I was still attending [the University of Oklahoma] and my degree is communications and advertising, but my senior year I thought I might want to teach second grade. I got a job as a [teachers aid] at an elementary school in Frisco and it was a special education class. I had no experience, no idea what I was doing and by the end of the week I was like, I love this. I had a really good teacher [who] taught me a lot of things and it just fit, and I haven’t done anything else since.

What is your favorite part about teaching special education?

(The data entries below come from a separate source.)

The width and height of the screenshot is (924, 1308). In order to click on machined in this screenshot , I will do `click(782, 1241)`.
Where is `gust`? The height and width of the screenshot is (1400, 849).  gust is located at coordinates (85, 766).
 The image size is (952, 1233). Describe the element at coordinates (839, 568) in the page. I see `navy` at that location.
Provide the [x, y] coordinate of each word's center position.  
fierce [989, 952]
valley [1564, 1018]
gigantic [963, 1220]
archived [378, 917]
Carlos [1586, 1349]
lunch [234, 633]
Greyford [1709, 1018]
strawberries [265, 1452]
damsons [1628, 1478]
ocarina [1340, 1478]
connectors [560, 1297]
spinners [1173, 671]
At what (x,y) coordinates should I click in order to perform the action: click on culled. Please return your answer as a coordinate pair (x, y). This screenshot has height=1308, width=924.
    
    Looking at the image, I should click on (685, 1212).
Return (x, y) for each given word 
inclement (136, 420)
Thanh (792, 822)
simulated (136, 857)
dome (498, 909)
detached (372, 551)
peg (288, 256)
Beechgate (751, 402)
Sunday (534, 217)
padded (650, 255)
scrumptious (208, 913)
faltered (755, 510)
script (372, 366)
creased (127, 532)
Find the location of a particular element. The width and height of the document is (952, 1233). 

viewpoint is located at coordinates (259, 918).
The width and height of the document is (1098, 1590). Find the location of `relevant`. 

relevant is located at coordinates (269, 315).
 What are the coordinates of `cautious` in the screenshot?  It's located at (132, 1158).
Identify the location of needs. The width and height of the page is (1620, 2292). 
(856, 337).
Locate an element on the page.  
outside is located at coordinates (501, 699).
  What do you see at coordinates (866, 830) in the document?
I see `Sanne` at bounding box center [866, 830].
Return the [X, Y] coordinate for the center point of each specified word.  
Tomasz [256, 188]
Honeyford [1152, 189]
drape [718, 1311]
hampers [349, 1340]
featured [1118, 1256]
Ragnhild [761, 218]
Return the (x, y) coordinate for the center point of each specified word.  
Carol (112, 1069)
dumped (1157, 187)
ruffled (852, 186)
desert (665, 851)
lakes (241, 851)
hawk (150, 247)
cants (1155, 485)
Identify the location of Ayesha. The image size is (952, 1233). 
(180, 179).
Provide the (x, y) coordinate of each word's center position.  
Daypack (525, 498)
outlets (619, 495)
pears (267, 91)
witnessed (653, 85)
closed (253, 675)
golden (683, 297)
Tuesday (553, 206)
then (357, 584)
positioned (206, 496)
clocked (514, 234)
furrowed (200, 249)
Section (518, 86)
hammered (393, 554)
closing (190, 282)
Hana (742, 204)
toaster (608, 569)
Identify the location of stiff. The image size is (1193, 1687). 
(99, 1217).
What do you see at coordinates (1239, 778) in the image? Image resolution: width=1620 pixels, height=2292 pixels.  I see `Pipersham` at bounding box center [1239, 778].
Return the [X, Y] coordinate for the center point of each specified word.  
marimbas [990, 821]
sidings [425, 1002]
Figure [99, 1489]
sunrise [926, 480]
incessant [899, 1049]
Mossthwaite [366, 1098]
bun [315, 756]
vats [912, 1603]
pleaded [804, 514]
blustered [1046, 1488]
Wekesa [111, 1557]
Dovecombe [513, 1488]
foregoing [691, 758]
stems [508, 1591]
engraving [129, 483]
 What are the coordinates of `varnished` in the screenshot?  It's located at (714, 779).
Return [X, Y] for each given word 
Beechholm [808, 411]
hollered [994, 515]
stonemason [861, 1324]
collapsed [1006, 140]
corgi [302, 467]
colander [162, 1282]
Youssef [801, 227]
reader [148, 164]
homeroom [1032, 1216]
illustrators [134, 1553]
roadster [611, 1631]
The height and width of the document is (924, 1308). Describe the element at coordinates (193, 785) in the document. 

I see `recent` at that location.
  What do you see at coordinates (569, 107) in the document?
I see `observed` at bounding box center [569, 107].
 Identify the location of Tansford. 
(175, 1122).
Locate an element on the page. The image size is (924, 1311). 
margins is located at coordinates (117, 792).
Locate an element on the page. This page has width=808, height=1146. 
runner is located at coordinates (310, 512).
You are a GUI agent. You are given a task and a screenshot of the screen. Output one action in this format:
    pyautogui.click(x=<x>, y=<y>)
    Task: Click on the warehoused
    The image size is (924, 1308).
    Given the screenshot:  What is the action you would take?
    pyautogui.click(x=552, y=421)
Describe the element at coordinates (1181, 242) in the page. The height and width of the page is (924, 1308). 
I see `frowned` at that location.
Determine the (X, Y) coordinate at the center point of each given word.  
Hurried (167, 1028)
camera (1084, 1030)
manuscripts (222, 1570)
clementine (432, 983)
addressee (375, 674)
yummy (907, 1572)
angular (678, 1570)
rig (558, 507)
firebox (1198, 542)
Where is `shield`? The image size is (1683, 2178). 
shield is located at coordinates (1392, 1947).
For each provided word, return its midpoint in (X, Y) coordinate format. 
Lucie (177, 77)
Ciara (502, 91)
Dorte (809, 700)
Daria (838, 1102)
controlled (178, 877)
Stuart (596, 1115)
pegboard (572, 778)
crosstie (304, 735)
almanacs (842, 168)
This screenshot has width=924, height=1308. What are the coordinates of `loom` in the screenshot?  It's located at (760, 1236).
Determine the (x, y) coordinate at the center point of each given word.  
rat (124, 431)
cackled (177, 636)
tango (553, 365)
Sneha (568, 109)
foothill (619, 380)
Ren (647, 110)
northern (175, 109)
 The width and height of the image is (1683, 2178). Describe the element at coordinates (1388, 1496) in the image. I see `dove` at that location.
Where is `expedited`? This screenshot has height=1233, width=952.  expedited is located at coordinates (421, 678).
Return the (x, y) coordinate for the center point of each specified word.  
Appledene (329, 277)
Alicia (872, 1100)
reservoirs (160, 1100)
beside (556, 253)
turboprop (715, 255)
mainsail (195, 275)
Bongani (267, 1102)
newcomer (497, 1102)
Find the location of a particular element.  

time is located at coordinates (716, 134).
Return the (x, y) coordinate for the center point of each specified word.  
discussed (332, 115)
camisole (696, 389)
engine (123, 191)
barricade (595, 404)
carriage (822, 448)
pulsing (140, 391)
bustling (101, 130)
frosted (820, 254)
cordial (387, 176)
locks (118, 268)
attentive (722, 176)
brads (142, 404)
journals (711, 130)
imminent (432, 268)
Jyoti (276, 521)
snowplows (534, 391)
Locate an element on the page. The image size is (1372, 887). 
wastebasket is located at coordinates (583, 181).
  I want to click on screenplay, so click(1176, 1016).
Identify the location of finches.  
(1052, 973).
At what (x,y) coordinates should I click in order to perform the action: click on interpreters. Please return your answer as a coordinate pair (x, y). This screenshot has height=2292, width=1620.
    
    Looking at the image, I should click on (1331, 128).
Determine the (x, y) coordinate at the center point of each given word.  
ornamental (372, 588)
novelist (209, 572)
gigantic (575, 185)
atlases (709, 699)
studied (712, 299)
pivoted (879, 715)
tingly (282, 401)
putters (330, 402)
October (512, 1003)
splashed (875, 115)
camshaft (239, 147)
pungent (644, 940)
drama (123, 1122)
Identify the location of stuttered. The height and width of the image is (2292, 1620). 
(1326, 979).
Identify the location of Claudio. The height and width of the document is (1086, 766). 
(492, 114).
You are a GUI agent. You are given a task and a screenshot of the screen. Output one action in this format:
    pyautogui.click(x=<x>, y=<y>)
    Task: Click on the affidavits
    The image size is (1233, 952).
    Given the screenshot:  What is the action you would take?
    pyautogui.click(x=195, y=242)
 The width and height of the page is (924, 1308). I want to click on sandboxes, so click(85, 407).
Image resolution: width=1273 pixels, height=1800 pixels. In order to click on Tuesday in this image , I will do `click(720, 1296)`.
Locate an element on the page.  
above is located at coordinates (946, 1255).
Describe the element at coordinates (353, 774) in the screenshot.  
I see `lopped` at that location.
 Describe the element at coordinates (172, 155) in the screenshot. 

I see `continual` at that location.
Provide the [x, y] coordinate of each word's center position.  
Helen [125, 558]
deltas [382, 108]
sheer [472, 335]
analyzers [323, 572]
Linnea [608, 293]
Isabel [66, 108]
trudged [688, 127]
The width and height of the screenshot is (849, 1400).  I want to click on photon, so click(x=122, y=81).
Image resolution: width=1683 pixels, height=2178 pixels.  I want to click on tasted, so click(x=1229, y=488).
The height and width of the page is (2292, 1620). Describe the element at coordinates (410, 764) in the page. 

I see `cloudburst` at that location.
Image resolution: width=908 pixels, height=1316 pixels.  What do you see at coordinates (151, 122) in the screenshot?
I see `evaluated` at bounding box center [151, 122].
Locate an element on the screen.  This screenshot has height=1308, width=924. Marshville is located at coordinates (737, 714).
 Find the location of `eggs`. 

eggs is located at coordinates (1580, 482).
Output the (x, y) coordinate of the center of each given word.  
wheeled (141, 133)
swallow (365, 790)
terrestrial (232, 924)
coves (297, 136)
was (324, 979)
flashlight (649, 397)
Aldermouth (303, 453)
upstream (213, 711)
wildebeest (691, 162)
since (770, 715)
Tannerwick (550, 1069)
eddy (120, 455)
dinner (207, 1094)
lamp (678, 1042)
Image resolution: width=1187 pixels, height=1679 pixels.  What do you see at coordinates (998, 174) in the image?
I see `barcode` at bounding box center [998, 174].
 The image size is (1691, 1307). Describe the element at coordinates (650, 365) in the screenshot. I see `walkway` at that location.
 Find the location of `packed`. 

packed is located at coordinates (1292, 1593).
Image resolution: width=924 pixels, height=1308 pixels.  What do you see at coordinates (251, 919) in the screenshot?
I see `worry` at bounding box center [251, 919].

Seeing the progress in the students. Yesterday we had some pretty big successes. One of my learners learned to tie his shoe and that’s something his parents have been working on for years with him and we did it yesterday. I have another student that I’ve had for three years and we’ve worked on buttons for three years and we’ve tried so many different things and this year we started using a tool and the tool just clicked. Now he can button. Seeing the change, progress and the techniques we use to teach our learners is really cool and exciting and just makes it so worth it. 

What do you hope to teach your students?

Being able to communicate their needs and wants. So many of them struggle with just asking to go to the bathroom or saying that they’re hot and they want to take off their jackets. So the most important thing is teaching them ways to communicate those things whether it’s with a picture, their iPad or their words because it’s frustrating when you can’t communicate something that you want or need. 

What are some of the challenges of being a teacher? 

Resources, resources are always a struggle. Like other teachers do, we have to create a lot of the materials for our students. We work on independent living skills and cooking and I had to build a kitchen and a lot of the stuff comes from parents donating or from reaching out to other teachers. I spend a lot of my own money and sometimes we have to write grants to get funded. It’s expensive to create a home environment at a school so you can teach the independent living and home skills our students need. That’s always going to be our biggest struggle. 

What is the best part about Coppell?

I love how we have peer tutors. I didn’t have that in Frisco and at first I didn’t know what to do with these kids but another cool part of my job is teaching peers how to work with and communicate with our students. I had a peer tutor a couple years ago, who because of my class decided she wanted to be a speech pathologist. When peer tutors are in here they get to see the other services my students get such as music therapy where a man comes and sings with the individual students. I don’t know how anyone else would get to see that without being in here. I love when I get peer tutors that being in this class is showing them all these other possible careers especially if they want to work with people with special needs.